PROTECTION OF CHILDREN’S PERSONAL DATA
With the growing popularity of social media and the internet, children have been among the subjects of violations in the field of personal data protection. Children’s personal data is shared and processed “unconsciously”, both by their parents and, because of the decline in the age of using the internet, by even themselves. Although protecting children who do not have enough mental and physical development in this field is important, the legal regulations as to the protection of children’s personal data are yet too young.
In fact, in Turkey’s data protection legislation (Personal Data Protection Law No 6698) there is no special provision in terms of the age of the data subject. However, there are direct or indirect regulations regarding the protection of the child's personal data in international regulations which will be briefly summarized below.
1. United Nations Convention on the Rights of the Child
In Article 3 of the Convention, best interests of the child are regulated as a primary consideration. According to this regulation, best interests of the child prevail in all circumstances. This is also valid in cases where children's data is processed, and parental consent is given on behalf of the children.
It is obvious that the protection of personal data is included in the scope of the right to respect for private life. In Article 16 of the Convention, it is accepted that the existence of the private life of children is worth being protected not only by third parties, but also by their parents.
2. USA Regulations
The first regulation regarding the protection of children’s personal data is Child Online Privacy Protection Act (COPPA) which was published in 2000 in the USA.
In COPPA, the concept of a child includes individuals under the age of 13. Under this law, certain obligations have been imposed on websites and service operators that provide services directly to children and are aware of collection of personal data from children. These obligations are reporting privacy policies, obtaining verifiable parental consent, allowing parents to review and erase personal data provided by their children, and establishing and maintaining appropriate procedures to ensure the security of personal data collected.
However, there are criticisms of COPPA's regulations on parental consent, such as the fact that it is hardly identifiable in practice whether the approver belongs to the parent of the child whose data is collected.
3. European Union and the Member States
The current data protection regulation in the European Union is the General Data Protection Regulation (GDPR). A special provision has been made in the GDPR regarding the protection of children's personal data, and in accordance with Article 8 titled "Conditions applicable to child's consent in relation to information society services”.
In cases where the processing of personal data is subject to the consent of the data subject, the condition that the data subject is over 16 years of age is sought. In cases where the data subject is under the age of 16, the consent must be given by the person who has the right of custody over the child or the consent of the child must be approved by the parent; in order to verify that the consent was given by the person who has the right of custody over the child, the obligation to inform the data subject of the data controller should also be fulfilled against the parent who will give consent instead of the child.

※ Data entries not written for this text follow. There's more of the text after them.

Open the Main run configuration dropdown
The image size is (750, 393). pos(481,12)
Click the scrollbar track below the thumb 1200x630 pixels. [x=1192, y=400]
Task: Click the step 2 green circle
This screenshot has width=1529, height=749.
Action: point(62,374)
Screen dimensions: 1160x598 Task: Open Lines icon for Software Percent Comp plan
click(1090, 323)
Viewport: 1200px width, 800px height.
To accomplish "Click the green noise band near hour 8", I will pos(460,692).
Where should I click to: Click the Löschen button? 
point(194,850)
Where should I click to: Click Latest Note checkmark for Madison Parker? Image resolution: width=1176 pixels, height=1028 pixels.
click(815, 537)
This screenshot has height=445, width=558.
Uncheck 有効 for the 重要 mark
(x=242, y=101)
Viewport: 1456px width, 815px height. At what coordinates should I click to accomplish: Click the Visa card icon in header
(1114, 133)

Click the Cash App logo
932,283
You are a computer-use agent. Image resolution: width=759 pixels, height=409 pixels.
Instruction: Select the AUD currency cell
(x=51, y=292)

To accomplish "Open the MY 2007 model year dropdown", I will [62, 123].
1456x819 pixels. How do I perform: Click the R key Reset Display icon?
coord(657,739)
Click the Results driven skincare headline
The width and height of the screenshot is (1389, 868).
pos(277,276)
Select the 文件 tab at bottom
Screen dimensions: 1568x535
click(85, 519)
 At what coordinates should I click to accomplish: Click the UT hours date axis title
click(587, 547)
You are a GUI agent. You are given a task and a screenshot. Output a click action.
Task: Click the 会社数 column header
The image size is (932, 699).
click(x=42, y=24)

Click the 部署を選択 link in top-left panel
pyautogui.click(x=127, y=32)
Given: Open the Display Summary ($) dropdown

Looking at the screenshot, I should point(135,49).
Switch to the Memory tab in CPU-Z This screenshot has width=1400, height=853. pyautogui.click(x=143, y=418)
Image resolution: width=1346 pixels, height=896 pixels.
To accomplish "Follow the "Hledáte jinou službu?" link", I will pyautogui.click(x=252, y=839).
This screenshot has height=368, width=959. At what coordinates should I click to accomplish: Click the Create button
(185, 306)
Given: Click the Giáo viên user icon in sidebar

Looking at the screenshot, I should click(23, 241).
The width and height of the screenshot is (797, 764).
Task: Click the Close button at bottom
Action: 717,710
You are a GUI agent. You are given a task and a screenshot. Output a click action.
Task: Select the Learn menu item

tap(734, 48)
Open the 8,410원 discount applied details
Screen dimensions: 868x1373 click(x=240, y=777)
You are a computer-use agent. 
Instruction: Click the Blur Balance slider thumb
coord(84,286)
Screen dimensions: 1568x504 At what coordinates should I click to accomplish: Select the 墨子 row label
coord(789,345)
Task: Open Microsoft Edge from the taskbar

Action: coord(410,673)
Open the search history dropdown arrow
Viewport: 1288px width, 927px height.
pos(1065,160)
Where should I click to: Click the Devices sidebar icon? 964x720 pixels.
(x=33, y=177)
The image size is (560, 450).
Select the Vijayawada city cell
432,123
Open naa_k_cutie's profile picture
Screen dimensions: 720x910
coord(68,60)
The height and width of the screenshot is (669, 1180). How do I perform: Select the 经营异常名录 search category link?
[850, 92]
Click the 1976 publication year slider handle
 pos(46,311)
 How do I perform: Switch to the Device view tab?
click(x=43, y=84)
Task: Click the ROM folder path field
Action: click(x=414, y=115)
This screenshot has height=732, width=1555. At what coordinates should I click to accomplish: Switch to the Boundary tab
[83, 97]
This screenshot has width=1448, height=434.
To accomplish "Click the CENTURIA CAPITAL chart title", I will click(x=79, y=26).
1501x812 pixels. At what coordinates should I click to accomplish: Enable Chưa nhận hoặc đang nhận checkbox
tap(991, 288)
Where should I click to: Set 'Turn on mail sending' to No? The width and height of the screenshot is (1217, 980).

When the regulation is analyzed in its current form, it is concluded that the data of children under the age of 16 are not allowed to be obtained, processed, and transferred by third parties without the consent of their parents.
At the same time, with the last sentence of paragraph 1 of Article 8 of the GDPR, member states have the right to lower the age limit to 13.
Although the data protection legislation in Turkey does not make a distinction in terms of age, data controllers who know that they process personal data of children during its processes, for example; the practices of the school’s, online games for children's, at least when evaluating the obligations related to the consent of the data subject, should consider whether the consent of the children will be valid according to their age, and how to obtain consent from their parents or guardians of the children whose consent will not be valid.